November 15, 1998
25 Years Ago
Development, Police Dog Occupy Hampstead Council – Police Dog—Officer Robinson asked for and got permission to buy a fingerprinting kit for under $75. His request that the town send him to canine school in Baltimore County for fourteen weeks with his nine months old dog received mixed reaction. Officer Robinson said Baltimore county would provide the training free of charge. Insurance would be $10-$12 a year and equipment such as collars and leashes would run another $35. A cage in the police car could run between $50 and $250. Councilman Raver said that he liked the idea of a police dog for Hampstead but that if the town bore the expense of training the animal in terms of the man’s salary for fourteen weeks, then the town should own the dog.
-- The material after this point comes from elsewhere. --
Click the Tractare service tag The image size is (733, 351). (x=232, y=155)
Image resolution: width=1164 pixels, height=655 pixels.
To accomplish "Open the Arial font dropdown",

The council agreed that a dog would “beef up” the town force a lot cheaper than another man and should help “clean up a lot of these punks in town.” The Carroll Record, November 27, 1973.
50 Years Ago
Some Relief From Taxation – County Commissioners to Remove Assessments On Household Goods—The County Commissioners of Carroll County, by resolution passed on November 12,
1948, removed all assessments from individually owned household goods and furniture in the County. The resolution stated “Resolved by the County Commissioners of Carroll County that the household furniture and effects in Carroll County held for the household use of the owners or members of their families, and not held or employed for purposes of profit or in connection with any business, profession or occupation, shall hereafter be exempt from assessment and county taxation in as full a manner as the same are exempt from state taxation.” (signed by Emory A. Berwager, Walter V. Bennett, Norman R. Hess, Commissioners.) The County Commissioners removed this class of property from taxation to relieve the taxpayers from the inequities that have existed under the former system. County assessors have long recognized the fact that it was virtually impossible to make fair assessments of household goods or to keep these assessments up to date. To maintain a fair assessment on these items would require the county assessors to appraise all the household effects of approximately 20,000 families in
the county. The Pilot, November 19, 1948.
75 Years Ago
ARMISTICE DAY AT W. M. C. Armistice Day with its ceremonies were emphasized by President Albert Norman Ward, of Western Maryland College, in a special college service at Baker
Chapel. Sunday evening, Baker Chapel was taxed to its capacity, all college students, members of the faculty and numerous visitors present. Dr. Ward’s well chosen subject was “Lest We Forget.” In his earnest and forceful way Dr. Ward called his congregation far into the future to the time when all cause for war shall have been removed and nations shall dwell in everlasting peace. Democratic Advocate, November 16, 1923.
100 Years Ago
Fire at Silver Run—The store property and dwelling house owned by David Boose, at Silver run, was totally destroyed by fire about midnight Tuesday night. The building, which was a log
weatherboarded structure, was occupied by Eckard & Cover, who conducted a general grocery business. The Silver Run postoffice was located in the storeroom, with Mr. Ecker as postmaster. A barber shop was located in another room. The dwelling portion was occupied by William F. Ebaugh and family. The fire, it is believed, originated in the room of Eckard & Cover. The building being old and of very inflammable material, burned rapidly. The family of Mr. Ebaugh, in the residence portion, barely got out of the building in time to save their lives. in a short time after the discovery of the fire many residents were on the scene, and a bucket brigade saved the nearby dwellings. The building of Mr. Boose, with the contents of Eckard & Cover’s grocery store, the postoffice, barber shop and goods of Ebaugh were totally consumed. The post office material, stamps, etc., were also destroyed. The loss is estimated at about $2,000, which includes building and stock. The grocery stock of Eckard & Cover was insured for $500 in the Royal Insurance Company of London. It is said that the building was insured by Mr. Boose in the Dug Hill Company of Carroll County. The origin of the fire is unknown. Democratic Advocate, November 19, 1898.